A copy of the residential condition report is enclosed and may be downloaded from the Department of Consumer Protection's website at http://www.ct.gov/dcp/lib/dcp/pdf/realestate_licensing_forms/disclose.pdf. The form on the website shows a revision date of June 2002. However, the legislature amended the form's content in 2004 and 2006, requiring it to include information on flood hazards and, when the dwelling is served by a well, results from water tests performed for volatile organic compounds.
Existence of hazardous waste facilities. In connection with the sale of a one-to-four family residential property, if the seller provides written notice to the purchaser, before or on entering into the contract, that a list of hazardous waste facilities is available at the town clerk's office, then the seller and real estate licensee are deemed to have fully satisfied any duty to disclose the presence of such facilities. Town clerks are required to maintain such a list by state law (CGS § 22-134f).
Effective October 1, 2008, if a seller provides written notice to the prospective purchaser, before or when entering a contract, of the availability of information on environmental matters from the U.S. Environmental Protection Agency, the National Response Center, the Defense Department, and third-party providers, the seller and real estate licensee are deemed to have fully satisfied any duty to disclose environmental matters concerning properties other than the home that is the subject of the contract (PA 08-181).
Notice of properties where hunting or shooting sports occur. In connection with the sale of a one-to-four family residential property, if a seller provides written notice to the purchaser, before or on entering into the contract, that a list of local properties on which hunting or shooting sports regularly takes place may be available in the town clerk's office, then the seller and the real estate licensee are deemed to have fully satisfied any duty to disclose the presence of such properties. The law allows an owner of property on which hunting or shooting sports regularly take place to enter the property location on a list kept by the town clerk.
REAL ESTATE SETTLEMENT PROCEDURES ACT (RESPA)
RESPA became effective December 22, 1974 (12 USCA § 2601 et seq.). The law required the secretary of the U.S. Department of Housing and Urban Development (HUD) to develop a standard form for the statement of settlement costs. It requires this standard form to be used in all transactions in the United States involving federally-related mortgage loans, which cover almost all residential real estate transactions involving institutional loans. It also prohibits kickbacks and unearned fees in connection with such transactions. HUD's Office of RESPA and Interstate Land Sales is responsible for enforcing RESPA.

To-do list:
1/ How would you sum up the disclosure passage in three sentences?
2/ Could you copy the part of the disclosure passage that opens with the words containing "Notice of properties" and closes with "PROCEDURES ACT (RESPA)"?
The lines that follow the disclosure passage were taken from a separate source.

Information supplied:
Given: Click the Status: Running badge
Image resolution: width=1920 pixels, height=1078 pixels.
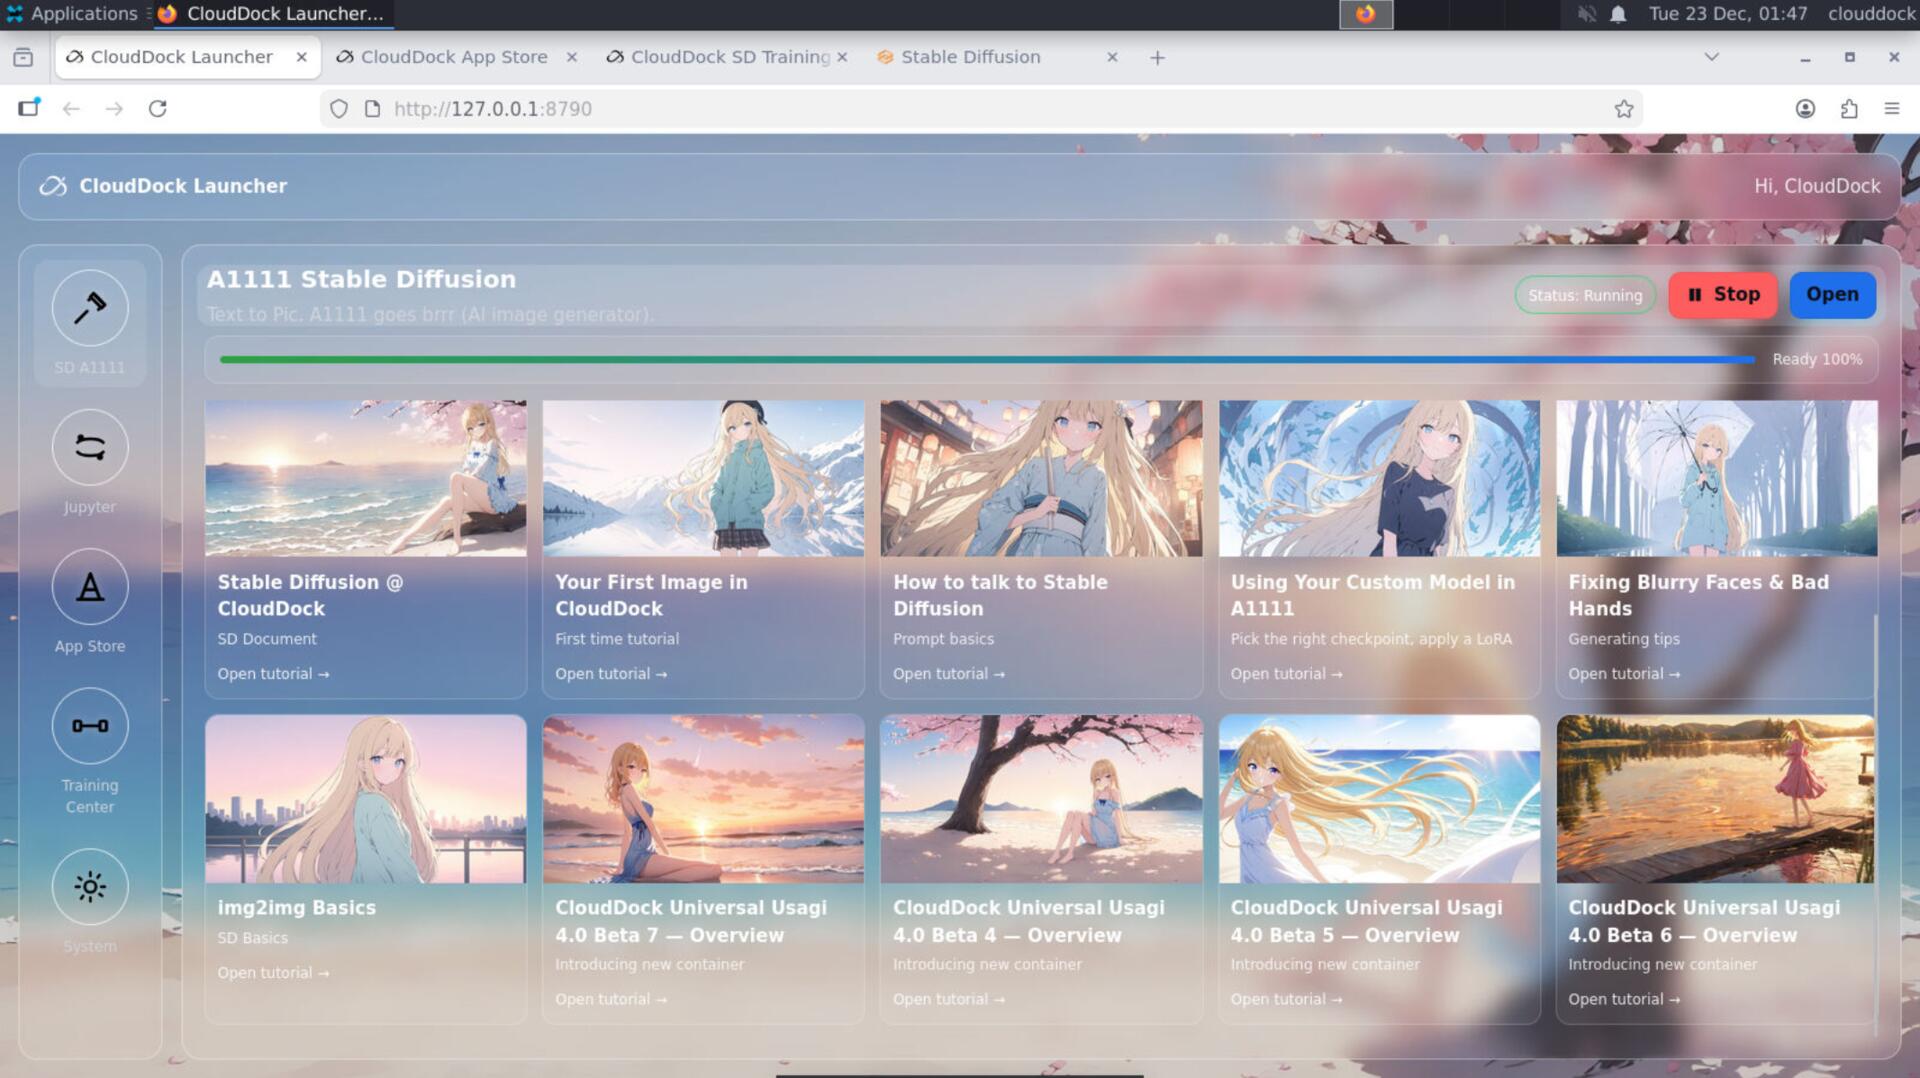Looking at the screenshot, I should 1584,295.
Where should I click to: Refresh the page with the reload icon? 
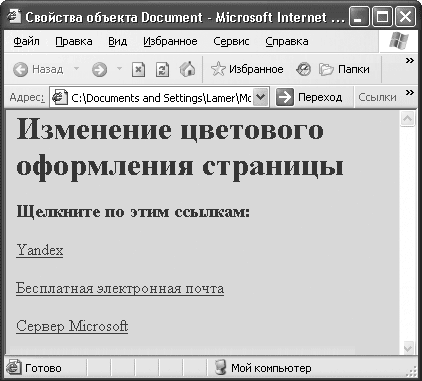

Complete answers:
1/ The residential condition report can be downloaded from the Department of Consumer Protection's website, though the legislature amended it in 2004 and 2006 to require flood hazard information and, for homes served by a well, water test results for volatile organic compounds. A seller of a one-to-four family residential property and the real estate licensee are deemed to have satisfied their duty to disclose hazardous waste facilities or properties with regular hunting or shooting sports if the seller gives the purchaser written notice about the relevant lists at the town clerk's office, and a similar notice about sources of environmental information covers environmental matters at other properties. RESPA, effective December 22, 1974, requires a HUD-developed standard settlement cost statement in transactions involving federally-related mortgage loans and prohibits kickbacks and unearned fees in those transactions.

2/
Notice of properties where hunting or shooting sports occur. In connection with the sale of a one-to-four family residential property, if a seller provides written notice to the purchaser, before or on entering into the contract, that a list of local properties on which hunting or shooting sports regularly takes place may be available in the town clerk's office, then the seller and the real estate licensee are deemed to have fully satisfied any duty to disclose the presence of such properties. The law allows an owner of property on which hunting or shooting sports regularly take place to enter the property location on a list kept by the town clerk.
REAL ESTATE SETTLEMENT PROCEDURES ACT (RESPA)